There the illusion of reciprocity, of interaction, of belonging, of being
embedded in actual social networks is artfully maintained. You can easily
forget that the warmth you feel is the radiant heat of electricity and not the
emotional warmth that comes from human interaction. This is what I mean by
shared solipsism. The interwebs make it possible for innumerable isolated
people to engage with one another; they allow us to be alone together.
This too, however, does not satisfy our need for real human contact.
Grouplove’s “Tongue Tied” captures with aching sweetness that need, I think.

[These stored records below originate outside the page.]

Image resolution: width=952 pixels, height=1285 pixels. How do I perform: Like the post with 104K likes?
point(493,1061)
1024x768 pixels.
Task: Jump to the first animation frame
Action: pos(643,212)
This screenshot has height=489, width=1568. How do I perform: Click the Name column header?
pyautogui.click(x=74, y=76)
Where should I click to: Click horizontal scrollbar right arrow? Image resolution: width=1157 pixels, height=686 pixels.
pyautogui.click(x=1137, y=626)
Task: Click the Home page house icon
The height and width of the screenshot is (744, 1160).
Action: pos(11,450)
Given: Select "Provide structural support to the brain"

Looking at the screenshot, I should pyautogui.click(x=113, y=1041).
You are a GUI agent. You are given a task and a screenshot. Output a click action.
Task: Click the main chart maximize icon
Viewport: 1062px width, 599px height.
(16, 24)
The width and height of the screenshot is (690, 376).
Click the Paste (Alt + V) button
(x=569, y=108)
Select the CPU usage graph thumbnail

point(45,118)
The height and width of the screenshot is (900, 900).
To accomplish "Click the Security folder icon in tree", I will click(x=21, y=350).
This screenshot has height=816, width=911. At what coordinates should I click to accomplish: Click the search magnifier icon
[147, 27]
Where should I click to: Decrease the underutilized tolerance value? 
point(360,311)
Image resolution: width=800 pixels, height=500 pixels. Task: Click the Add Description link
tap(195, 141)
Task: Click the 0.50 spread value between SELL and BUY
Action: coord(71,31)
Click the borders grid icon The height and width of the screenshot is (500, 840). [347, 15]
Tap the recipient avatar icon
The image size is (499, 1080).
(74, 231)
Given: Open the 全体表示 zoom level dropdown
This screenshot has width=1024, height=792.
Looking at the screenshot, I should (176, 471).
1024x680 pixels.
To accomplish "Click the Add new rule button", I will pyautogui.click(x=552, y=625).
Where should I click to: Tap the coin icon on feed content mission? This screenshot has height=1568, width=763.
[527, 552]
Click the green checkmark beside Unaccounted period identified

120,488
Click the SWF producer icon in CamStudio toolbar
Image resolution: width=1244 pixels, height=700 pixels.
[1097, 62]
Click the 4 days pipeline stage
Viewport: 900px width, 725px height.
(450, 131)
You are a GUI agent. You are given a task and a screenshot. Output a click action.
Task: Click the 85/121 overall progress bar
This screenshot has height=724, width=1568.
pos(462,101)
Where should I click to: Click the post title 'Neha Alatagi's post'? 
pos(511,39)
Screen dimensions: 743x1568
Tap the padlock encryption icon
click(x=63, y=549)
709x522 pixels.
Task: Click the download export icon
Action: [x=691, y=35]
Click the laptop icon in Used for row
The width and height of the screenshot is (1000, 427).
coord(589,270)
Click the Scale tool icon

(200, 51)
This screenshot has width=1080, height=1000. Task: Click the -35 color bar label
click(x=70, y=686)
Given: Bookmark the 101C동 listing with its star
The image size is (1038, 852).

Something about the very musical composition of the song suggests commonality
and collaboration. (And, like duh, the name of the band.) Its
multi-instrumental and loose arrangement creates the sense of a bunch of
friends playing together. The lyrics begin with an imperative, “Take me to your
best friend’s house,” that transports us straight to adolescence. That was a
time in which doing something meant gathering a group of friends, meant riding
in someone’s beater car to someone else’s house where the party might be. Is
this objectively true about the teen years or is it the kind of fantasy that we
create by mixing nostalgia with wish-fulfillment? Fuck if I know. I have NEVER
been good at making friends and if I get more than one call a week I think that
my phone is “blowing up,” so maybe I’m not the best person to address this
question. Regardless, “Tongue Tied” generates the equation of youth, love,
longing, and togetherness. It’s wonderful. As is the vulnerability
expressed in the fear of being alone, of being “kissed goodnight.” And so the
song pleads and pleads to find the right expression that will make the moment
last, to stay up through the night, to stay together. Ultimately the song
reminds us that the only way to not be alone is to be with other people. The
obviousness of this observation in no way diminishes the charm and tenderness of
the song. It begs for togetherness in a way that few of us would but that all
of us in a way want to.
Thank you. This got me thinking about Durkheim/the atomistic individual etc. Please, please keep writing this blog!